«…Теперь мы в Яропольце — как ехать от Москвы, 14 километров за Волоколамском. Тянем вдоль Ламы колючую проволоку, копаем рвы. Лама узкая, но глубокая: говорят, что танкам вброд ее не перейти. Хоть бы тут его остановили, не дали бы переправиться! А то что-же, у Старицы мы работали, работали, какие там у Волги берега крутые, мы еще эскарпов понарыли, а оказалось — без пользы! Оборону построили, а войска прошли мимо, не заняли. Так наша работа и осталась немцу.
Возле Микулина Городища мы сами чуть в плен не попали, еле выскочили. Валю Лукьянову — помнишь, такая беленькая, с сережками, она была у нас дома раз или два, ну, ты ее помнишь, она тоже с исторического факультета, только двумя курсами ниже меня — так вот, ее там убило. При дороге канава, мы обе упали — услышали, что летят. Народ разбежался по лесу, но немцы, конечно, заметили, потому что летают низко. Как начали строчить, как начали… вдоль и поперек поливали! Когда стихло, подняла голову — вижу, она лежит мертвая. Крови от нее и под меня натекло, да я от страха не почувствовала. Лены Мироновой, Тани Усачевой тоже нет в нашей бригаде, но про этих я определенно не знаю. Говорят, убиты, а кто-то видел, что сели на попутный грузовик и в Москву уехали… в общем, пропали без вести.
На Ламе народу тьма-тьмущая, мы, москвички, тут как капля в море. Войска отступают, гонят на восток и мирных жителей. Поджигают деревни, пускают палы на полях, чтобы немцу ничего не оставалось, голая пустыня. На дорогах, видел бы ты, что творится! Военные обозы, телеги с домашним добром — узлами, ребятишками, конная артиллерия, гурты скота… — орут, ругаются, теснятся. На обочинах валяются ободранные кожи, воняют кишки. Хочешь корову — бери, режь корову, бери овцу. Вот сейчас — я пишу тебе на обеденном перерыве — баба-повариха варит нам целую тушу. Вытащили котел из бани, поставили на кирпичи возле забора — навалили мяса, залили водой. Баба мешает деревянной лопатой в котле. Варево на всю бригаду! Не подумай, пожалуйста, что я вру или хвастаюсь: обтерпелась я в этой жизни, привыкла. На рвах с лопатой тяжело, конечно, руки в кровавых мозолях, ноги тоже избила до крови, потому что сандальеты, которые ты мне подарил на рождение, — ведь я только в них и уехала из Москвы, — истрепались, и на ногах у меня деревянные колодки. На работу нас подымают в пять утра и под солнцем, под дождем до вечера. Ночуем мы, правда, в старинном барском доме — усадьбе Гончаровых, до войны тут был детский дом отдыха имени Павлика Морозова, но какое-же спанье на захарканном, заплеванном полу, среди мешков, чайников, тысячи чужих рук, ног, бабьих криков, плача ребятишек, вшей… И все-таки, не в этом мои мучения… Что же дальше то будет, вот вопрос.
…Допишу ли я это письмо когда-нибудь? После обеда приключилось несчастье: стала я затесывать кол и промахнулась, ударила топором по ноге. Хорошо еще, что по мосту через Ламу ехала машина-санитарка: остановили — залили рану иодом, забинтовали.

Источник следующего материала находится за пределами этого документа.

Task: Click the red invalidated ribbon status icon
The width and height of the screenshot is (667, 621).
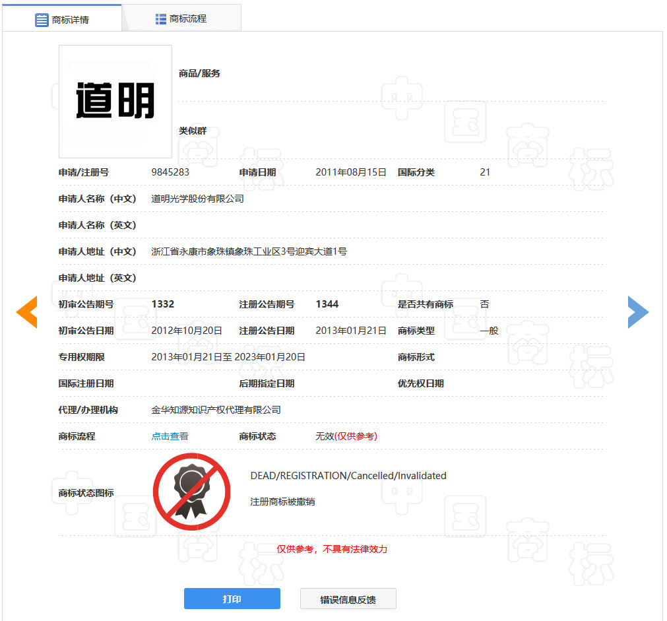Action: [x=191, y=491]
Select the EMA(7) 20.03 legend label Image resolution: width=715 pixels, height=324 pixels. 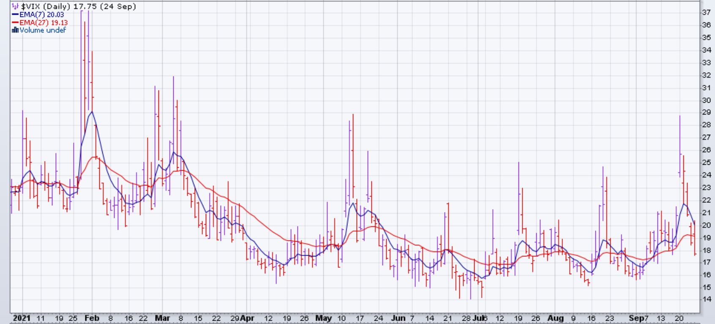point(41,15)
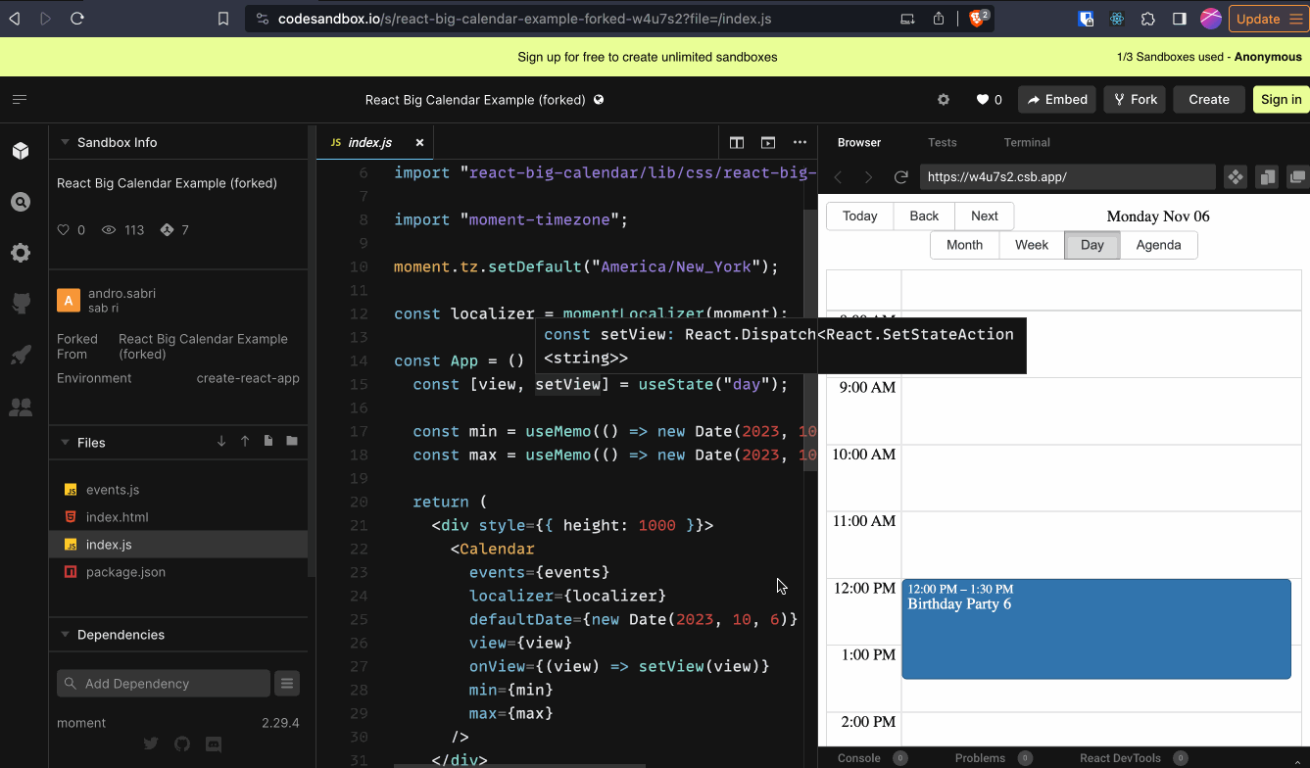Open the Live collaboration panel
Viewport: 1310px width, 768px height.
coord(20,407)
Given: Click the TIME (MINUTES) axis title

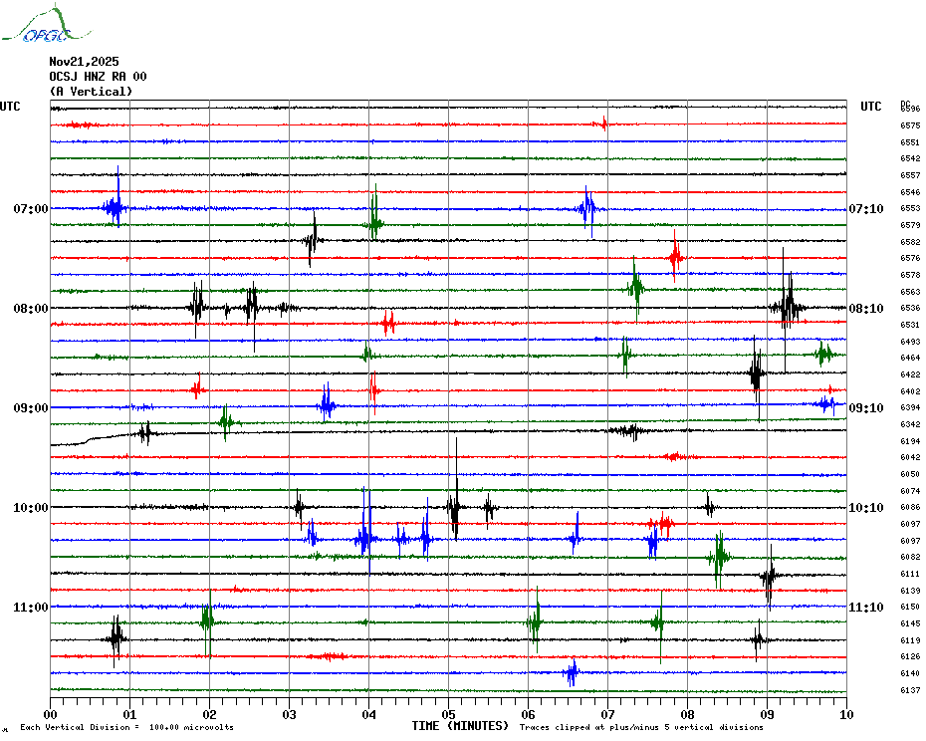Looking at the screenshot, I should click(460, 726).
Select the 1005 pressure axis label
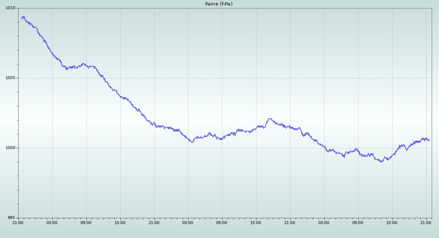The width and height of the screenshot is (439, 238). coord(10,78)
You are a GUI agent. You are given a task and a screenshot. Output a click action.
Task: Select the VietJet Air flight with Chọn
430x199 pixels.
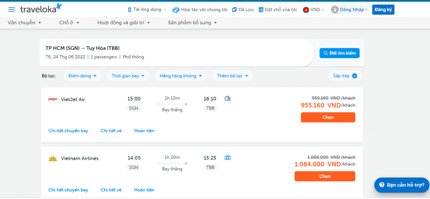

Не пугайся, рана неглубокая. Но копать землю, нажимать ногой на лопату пока что не могу. Нашли мне другую работу. Тут есть старик, который направляет для бригады пилы, топоры. Приставили меня к нему в помощницы — крутить точило. Этот старик, плотник Андрей Куприянов, из села Усвятье, Смоленской области, отступает от самой Литвы, от Кальварии, он еще в сороковом году был мобилизован туда на постройку оборонительного рубежа. Конечно, я и его спросила: что же, дескать, дальше то будет? «Теперь, — отвечает, — надвое удача — помереть России или просиять. А что будет, того никто не знает».